BEGIN Dataset

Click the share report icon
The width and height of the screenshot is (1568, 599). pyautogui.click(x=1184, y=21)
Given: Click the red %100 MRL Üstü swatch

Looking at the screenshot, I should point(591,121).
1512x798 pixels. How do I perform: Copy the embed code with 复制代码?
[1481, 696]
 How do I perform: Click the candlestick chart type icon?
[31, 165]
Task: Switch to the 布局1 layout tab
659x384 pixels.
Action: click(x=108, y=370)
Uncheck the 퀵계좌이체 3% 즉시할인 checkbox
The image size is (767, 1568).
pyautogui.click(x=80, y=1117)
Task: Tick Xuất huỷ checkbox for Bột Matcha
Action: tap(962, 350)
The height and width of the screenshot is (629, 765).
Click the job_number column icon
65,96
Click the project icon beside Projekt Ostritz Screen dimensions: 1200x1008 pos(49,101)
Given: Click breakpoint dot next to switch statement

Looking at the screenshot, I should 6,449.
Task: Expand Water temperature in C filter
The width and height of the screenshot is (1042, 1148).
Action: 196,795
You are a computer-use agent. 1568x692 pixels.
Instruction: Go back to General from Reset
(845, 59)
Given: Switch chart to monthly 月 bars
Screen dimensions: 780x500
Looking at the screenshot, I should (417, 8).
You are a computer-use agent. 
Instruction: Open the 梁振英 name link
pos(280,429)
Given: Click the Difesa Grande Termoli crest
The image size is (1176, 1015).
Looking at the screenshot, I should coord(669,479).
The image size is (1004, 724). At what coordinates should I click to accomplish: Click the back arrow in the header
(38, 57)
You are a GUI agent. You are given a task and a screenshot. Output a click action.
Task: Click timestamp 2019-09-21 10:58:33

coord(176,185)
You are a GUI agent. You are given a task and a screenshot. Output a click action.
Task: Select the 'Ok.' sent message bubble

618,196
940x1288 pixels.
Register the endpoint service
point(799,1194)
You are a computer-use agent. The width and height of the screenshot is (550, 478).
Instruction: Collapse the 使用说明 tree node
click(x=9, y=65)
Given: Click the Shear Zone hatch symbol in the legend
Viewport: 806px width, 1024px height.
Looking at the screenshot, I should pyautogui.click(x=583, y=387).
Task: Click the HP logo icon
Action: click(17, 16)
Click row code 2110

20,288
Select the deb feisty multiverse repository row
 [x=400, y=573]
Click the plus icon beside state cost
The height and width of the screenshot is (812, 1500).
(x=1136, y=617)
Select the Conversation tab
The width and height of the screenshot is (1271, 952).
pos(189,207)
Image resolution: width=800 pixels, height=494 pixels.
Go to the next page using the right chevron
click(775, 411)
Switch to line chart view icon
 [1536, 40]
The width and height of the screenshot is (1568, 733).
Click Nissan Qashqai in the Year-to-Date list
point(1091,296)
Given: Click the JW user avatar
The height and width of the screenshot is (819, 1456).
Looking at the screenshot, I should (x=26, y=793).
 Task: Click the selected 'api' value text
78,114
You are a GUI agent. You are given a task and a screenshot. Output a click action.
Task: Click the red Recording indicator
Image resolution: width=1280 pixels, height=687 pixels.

END Dataset

For every line above that includes the word "computer", return the line.

** Answer section **
You are a computer-use agent. 1568x692 pixels.
You are a computer-use agent. 
You are a computer-use agent. The width and height of the screenshot is (550, 478).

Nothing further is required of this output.